Task details: Show all lines containing "dropdown" from the data below.

Record excerpts:
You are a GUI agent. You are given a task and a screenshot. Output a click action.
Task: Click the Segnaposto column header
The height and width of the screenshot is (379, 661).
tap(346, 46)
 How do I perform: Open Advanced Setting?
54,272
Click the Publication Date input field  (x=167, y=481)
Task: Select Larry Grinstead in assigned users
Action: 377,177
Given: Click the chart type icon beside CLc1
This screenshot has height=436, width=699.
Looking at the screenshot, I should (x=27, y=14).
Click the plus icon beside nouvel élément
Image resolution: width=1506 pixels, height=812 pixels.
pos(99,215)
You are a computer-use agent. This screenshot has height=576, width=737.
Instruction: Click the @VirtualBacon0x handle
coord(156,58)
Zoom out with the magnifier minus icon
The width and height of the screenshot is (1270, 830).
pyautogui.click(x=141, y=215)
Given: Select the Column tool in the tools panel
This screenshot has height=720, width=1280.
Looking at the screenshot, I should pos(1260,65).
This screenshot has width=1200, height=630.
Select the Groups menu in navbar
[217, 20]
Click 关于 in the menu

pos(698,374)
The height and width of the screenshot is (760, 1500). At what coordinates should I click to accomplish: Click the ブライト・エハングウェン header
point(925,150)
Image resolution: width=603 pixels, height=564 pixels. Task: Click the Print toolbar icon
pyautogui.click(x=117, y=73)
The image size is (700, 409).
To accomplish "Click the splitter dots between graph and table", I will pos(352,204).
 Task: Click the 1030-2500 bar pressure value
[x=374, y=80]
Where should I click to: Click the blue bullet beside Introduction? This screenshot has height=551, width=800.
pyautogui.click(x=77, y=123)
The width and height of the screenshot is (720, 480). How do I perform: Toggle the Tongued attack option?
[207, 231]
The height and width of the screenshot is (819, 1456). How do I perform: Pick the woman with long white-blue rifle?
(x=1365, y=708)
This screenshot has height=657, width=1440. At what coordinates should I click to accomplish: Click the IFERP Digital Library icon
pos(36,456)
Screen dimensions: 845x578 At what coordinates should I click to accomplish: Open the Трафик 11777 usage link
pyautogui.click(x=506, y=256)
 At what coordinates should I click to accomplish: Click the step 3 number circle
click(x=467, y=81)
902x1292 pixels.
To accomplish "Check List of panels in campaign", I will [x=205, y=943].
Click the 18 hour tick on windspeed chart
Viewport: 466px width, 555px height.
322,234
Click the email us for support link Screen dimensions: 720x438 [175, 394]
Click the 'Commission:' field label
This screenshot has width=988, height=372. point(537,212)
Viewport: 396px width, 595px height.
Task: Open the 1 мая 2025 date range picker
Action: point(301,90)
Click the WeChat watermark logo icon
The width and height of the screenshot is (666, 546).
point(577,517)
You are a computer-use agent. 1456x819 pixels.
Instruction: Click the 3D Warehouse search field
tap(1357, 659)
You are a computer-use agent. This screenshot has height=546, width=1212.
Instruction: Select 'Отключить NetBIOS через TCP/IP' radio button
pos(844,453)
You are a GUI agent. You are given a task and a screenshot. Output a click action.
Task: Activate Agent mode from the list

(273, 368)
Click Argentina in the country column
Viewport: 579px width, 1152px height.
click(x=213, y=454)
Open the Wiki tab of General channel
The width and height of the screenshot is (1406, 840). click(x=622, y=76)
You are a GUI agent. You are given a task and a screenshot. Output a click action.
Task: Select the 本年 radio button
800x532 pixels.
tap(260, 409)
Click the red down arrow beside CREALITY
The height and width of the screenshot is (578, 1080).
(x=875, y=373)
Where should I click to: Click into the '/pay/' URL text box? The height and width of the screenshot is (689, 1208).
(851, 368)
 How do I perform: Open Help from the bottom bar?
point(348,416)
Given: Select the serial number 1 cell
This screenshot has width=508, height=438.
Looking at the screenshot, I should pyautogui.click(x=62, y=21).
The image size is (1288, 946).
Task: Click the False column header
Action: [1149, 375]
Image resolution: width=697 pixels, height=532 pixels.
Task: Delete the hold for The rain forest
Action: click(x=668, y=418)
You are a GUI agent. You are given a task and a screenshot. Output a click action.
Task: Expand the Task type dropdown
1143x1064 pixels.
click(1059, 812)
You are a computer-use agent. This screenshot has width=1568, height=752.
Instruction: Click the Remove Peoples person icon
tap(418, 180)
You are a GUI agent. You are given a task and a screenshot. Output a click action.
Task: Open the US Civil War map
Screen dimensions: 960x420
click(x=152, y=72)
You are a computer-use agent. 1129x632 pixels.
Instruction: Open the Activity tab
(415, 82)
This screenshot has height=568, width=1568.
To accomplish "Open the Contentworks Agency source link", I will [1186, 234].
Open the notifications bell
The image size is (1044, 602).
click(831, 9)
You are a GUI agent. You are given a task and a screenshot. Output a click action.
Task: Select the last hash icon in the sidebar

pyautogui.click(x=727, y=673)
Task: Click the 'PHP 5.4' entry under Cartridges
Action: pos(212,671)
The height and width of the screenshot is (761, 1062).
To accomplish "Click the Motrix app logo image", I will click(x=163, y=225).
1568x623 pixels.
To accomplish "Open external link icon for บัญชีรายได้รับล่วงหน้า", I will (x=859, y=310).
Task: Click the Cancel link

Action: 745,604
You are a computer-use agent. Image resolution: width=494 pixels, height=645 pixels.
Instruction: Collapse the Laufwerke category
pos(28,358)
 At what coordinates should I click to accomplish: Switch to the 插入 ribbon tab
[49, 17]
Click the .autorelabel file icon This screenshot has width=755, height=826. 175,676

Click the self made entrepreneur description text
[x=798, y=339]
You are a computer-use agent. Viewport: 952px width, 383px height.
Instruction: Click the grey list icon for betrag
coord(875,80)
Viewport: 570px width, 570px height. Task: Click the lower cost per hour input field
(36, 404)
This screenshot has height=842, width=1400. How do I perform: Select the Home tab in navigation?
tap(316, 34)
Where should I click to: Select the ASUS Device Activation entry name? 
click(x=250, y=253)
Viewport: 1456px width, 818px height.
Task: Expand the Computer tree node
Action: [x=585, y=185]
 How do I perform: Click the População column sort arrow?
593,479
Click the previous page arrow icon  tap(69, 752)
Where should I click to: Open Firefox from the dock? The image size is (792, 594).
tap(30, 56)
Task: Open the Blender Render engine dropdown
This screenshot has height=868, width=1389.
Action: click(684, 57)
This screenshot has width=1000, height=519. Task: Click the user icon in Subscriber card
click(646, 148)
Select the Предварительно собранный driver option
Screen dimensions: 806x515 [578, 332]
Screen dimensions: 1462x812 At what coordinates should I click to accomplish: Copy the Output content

Task response:
Task: Expand the Task type dropdown
Task: Open the Blender Render engine dropdown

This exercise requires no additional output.